» **Tasks to complete**:
1. In the snake essay, where did the narrator buy the dictionary stand?
2. Write the next part of the snake essay, picking up right after its final line.
====== Provided passage ======
After
he was thrown out of my peaceable kingdom and into the hallway. What kind is it? Answer at bottom/
Patricia Leslie
Last Sunday night I zipped around the corner in my wee abode to look up a word in my big fat American Heritage Dictionary, Third Edition which sits atop my favorite piece of furniture I bought with last year's income tax refund at Monticello, the home of Thomas Jefferson. That piece of furniture is my Thomas Jefferson Dictionary Stand.
The Thomas Jefferson Dictionary Stand, sold in the Monticello gift shop. Monticello may call it a Library Stand, but it doesn't hold a "library." It holds a dictionary/Monticello
Out of the corner of my eye I saw laying on the carpet beside the can of Johnson’s Pledge and a dust mitt (reminders to dust my Thomas Jefferson Dictionary Stand which has all these holes and glass requiring removal of the books on the shelves underneath and is quite a complicated (i.e. time consuming) operation) what appeared to be the toy snake I had given my grandson in April for his birthday, but as my mind and eyes adjusted to reality and expanded to the approximate size of the American Heritage Dictionary, Third Edition, and I... blinked several times, being without my glasses, and.....and.....! ! !.... realized... it.....was not....could...not...be... my grandson’s toy....snake...... since..... since....my grandson....lives in Georgia ....... and....here......I was.... in....Virginia.... which meant…
which meant…
AAUUGGGHHHH
I screamed bloody murder.
And no rescue was forthcoming.
The snake was approximately three feet long.
It was like a terrible dream which was not a dream at all.
Shaking, I found my phone and tried to dial my neighbor, however it took several seconds before I could quell the trembling in my fingers and remember the second letter of her name to look up in “My Contacts.” At last, I was able to reach Margo who, thankfully, was at home.
In a whimper, I described the scene.
“I don’t know how to get a snake out of your place,” Margo said without emotion.
“What am I going to do?” I finally got out the words. The snake remained motionless on the floor and played dead.
Margo suggested putting a trash can over the snake, but remembering the snake which appeared in my neighbor’s place across the hall last year which hid for a week undercover after Joe-Joe, another neighbor and faux rescuer, frightened it, I feared MY SNAKE would escape and hide, too. (It just seems like we live in a zoo.)
Margo brought over a large red snow shovel and a broom.
“Come here and look at it,” I said, and she refused. “I don’t want to see it.”
What was a poor girl to do? “I need a man,” I said to Margo who replied “you don’t need a man.”
The snake had not budged and lay close to the Pledge can and the bright lime-green dust mitt.
“Call the police? I’ll call the police!” I exclaimed.
“They won’t come,” Margo said matter-of-factly. “They won’t even come for a bear.” Neither of us knew the non-emergency police number.
What about Joe-Joe? He’s a man, isn’t he, who could get it out of my place? He had flubbed the deal last year, but this was a new deal!
“No, Joe-Joe has a migraine,” Margo said. “I talked with him earlier.”
After she coaxed and encouraged and coaxed and encouraged me, I found lost gumption and smashed the basket trash can upside down on top of that snake, and before it could pry loose, I piled my American Heritage Dictionary, Third Edition on top of the trash can in case in case the snake slithered out onto….onto….MY FEET.
“I need a man,” I said. And some shoes to cover my bare feet.
“No, you don’t need a man. Just scoot the trash can out the door,” Margo said. “I just washed Lushy (her dog) and have to go dry him off.”
====== Stored records ======
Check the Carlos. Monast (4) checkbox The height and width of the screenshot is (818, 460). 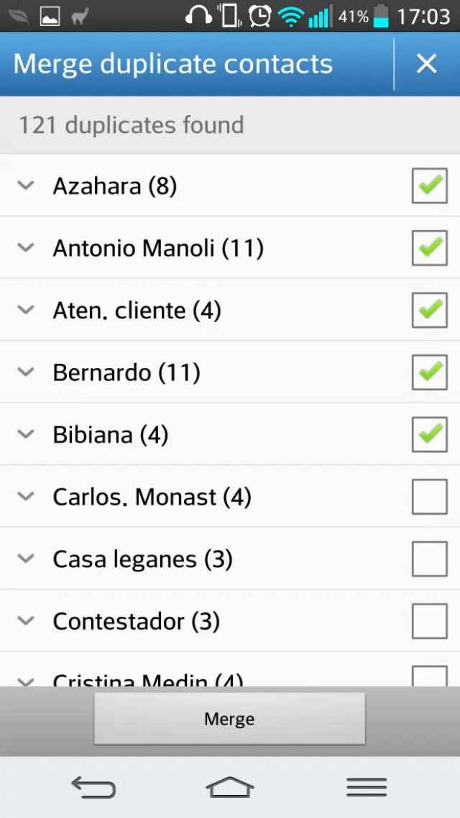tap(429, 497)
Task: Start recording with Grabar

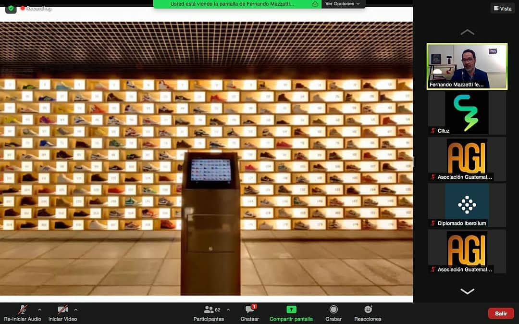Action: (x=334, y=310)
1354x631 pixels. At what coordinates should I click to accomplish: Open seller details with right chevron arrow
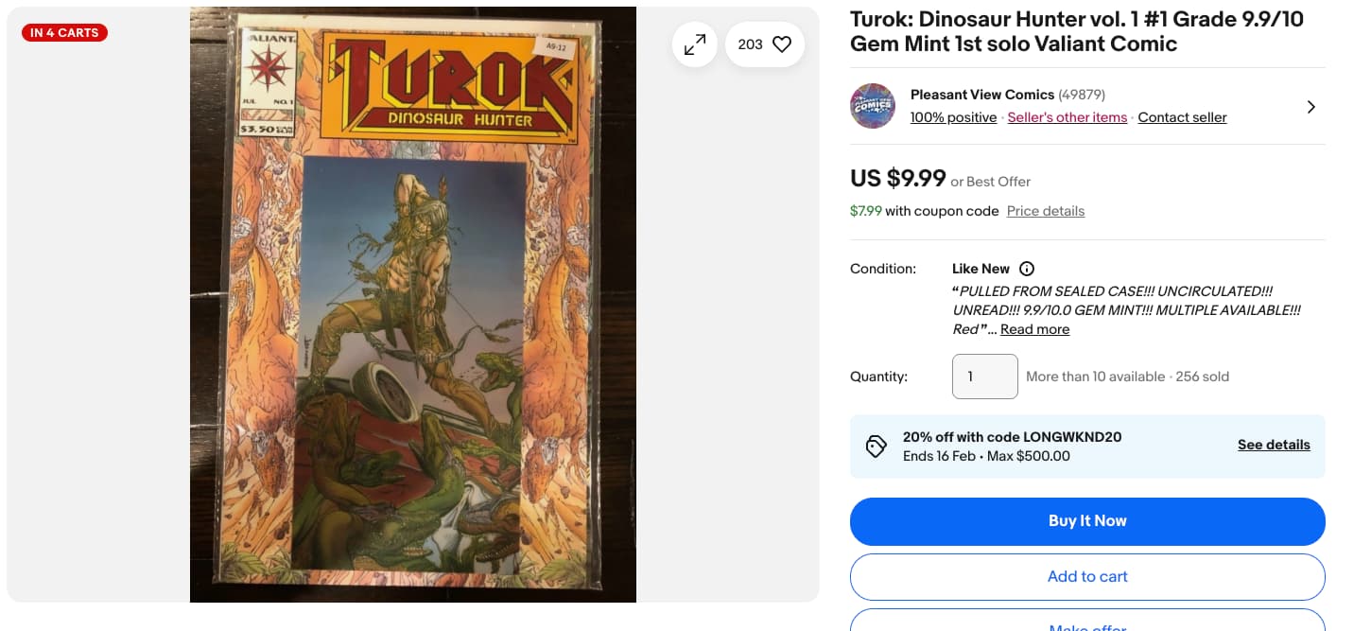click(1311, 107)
======
====== Stored records ======
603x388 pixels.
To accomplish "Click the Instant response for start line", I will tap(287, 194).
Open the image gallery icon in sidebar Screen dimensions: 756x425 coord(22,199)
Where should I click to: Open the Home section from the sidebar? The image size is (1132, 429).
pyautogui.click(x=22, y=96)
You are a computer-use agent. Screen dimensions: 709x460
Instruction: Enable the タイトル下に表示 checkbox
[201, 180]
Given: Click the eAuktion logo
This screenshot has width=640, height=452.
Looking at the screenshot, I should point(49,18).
======
====== Stored records ======
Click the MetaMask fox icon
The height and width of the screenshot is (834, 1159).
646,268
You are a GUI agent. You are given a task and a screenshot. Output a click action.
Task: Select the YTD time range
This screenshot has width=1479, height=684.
======
» **Answer set**:
1. At Monticello, the home of Thomas Jefferson.

2.
“You are leaving?” I asked incredulously. “You are leaving me alone with this snake?”
She left me alone with that snake under the basket trash can with the dictionary piled on top. I could hear the snake rustling inside the plastic trash can liner.
Gradually, I began to scoot the upside down basket trash can with the snake inside across the carpet to the front door, all the while listening to it rustle the plastic. Enroute I stopped about every three inches to find my wits which had earlier departed.
The door frame at the entrance was going to cause problems because it was not level with the floor, meaning I would have to heave the trash can up a few inches to throw the snake out. How was I going to do that? How was I going to physically throw the snake inside the trash can with the dictionary on top out the door so that the snake did not make a rapid return into my peaceable kingdom?
It didn't take long for me to reach the door frame with the snake inside the trash can with the dictionary on top.
For several minutes I stood in the outdoor hallway with the snake in the trash can, still imprisoned in my entrance way. We waited for a man to appear. This was a man’s job.
None came.
After a little while, Margo stuck her head out her door and hollered down the hall: “What’s going on?”
“We are waiting for a man. This is a man’s job.”
“No, you don’t need a man!” she exclaimed. “Now just push it, and get it out.”
While I hemmed and hawed, she made her way back down the hall.
At the doorway I took position, holding the shovel in my left hand as a barrier in case the snake decided to make its way back inside my place, and with my right hand, the trash can and dictionary, wondering how I was supposed to heave them across the door frame with one hand. This was not going to be easy.
Margo stood several feet away in case the snake took out after her. You know how fast they can be.
She kept encouraging me to get with it and do it. I was afraid.
Gathering what was left of my being, I heaved the trash can with dictionary across the door frame, screamed louder than before and slammed the door before the snake could race back in.
Out in the hallway Margo yelled: “It’s out! It’s out! It’s slithering!” I cracked open the door and could see the snake's back side as it rolled over and over trying to upright itself before it crawled to a nearby wall crevice.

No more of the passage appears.